Pathologically expanded peripheral T helper cell subset drives B cells in rheumatoid arthritis.
Rao DA., Gurish MF., Marshall JL., Slowikowski K., Fonseka CY., Liu Y., Donlin LT., Henderson LA., Wei K., Mizoguchi F., Teslovich NC., Weinblatt ME., Massarotti EM., Coblyn JS., Helfgott SM., Lee YC., Todd DJ., Bykerk VP., Goodman SM., Pernis AB., Ivashkiv LB., Karlson EW., Nigrovic PA., Filer A., Buckley CD., Lederer JA., Raychaudhuri S., Brenner MB.
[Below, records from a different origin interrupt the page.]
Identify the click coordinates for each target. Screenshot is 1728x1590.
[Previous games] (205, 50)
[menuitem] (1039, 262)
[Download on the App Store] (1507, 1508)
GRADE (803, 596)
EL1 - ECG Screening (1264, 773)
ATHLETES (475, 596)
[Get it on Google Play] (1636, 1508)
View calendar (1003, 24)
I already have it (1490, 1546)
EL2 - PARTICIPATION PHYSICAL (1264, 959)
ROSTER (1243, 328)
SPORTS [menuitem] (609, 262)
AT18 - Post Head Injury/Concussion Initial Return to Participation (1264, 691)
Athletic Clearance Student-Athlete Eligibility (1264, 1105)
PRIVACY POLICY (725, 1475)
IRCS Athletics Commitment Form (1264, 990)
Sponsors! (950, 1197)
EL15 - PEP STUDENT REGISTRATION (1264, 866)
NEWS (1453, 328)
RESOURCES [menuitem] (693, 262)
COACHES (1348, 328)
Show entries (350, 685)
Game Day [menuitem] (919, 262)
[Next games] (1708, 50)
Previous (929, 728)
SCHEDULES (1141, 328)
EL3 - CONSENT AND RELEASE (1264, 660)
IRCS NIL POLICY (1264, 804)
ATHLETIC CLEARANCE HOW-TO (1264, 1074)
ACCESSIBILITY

CD4+ T cells are central mediators of autoimmune pathology; however, defining their key effector functions in specific autoimmune diseases remains challenging. Pathogenic CD4+ T cells within affected tissues may be identified by expression of markers of recent activation. Here we use mass cytometry to analyse activated T cells in joint tissue from patients with rheumatoid arthritis, a chronic immune-mediated arthritis that affects up to 1% of the population. This approach revealed a markedly expanded population of PD-1hiCXCR5-CD4+ T cells in synovium of patients with rheumatoid arthritis. However, these cells are not exhausted, despite high PD-1 expression. Rather, using multidimensional cytometry, transcriptomics, and functional assays, we define a population of PD-1hiCXCR5- 'peripheral helper' T (TPH) cells that express factors enabling B-cell help, including IL-21, CXCL13, ICOS, and MAF. Like PD-1hiCXCR5+ T follicular helper cells, TPH cells induce plasma cell differentiation in vitro through IL-21 secretion and SLAMF5 interaction (refs 3, 4). However, global transcriptomics highlight differences between TPH cells and T follicular helper cells, including altered expression of BCL6 and BLIMP1 and unique expression of chemokine receptors that direct migration to inflamed sites, such as CCR2, CX3CR1, and CCR5, in TPH cells. TPH cells appear to be uniquely poised to promote B-cell responses and antibody production within pathologically inflamed non-lymphoid tissues.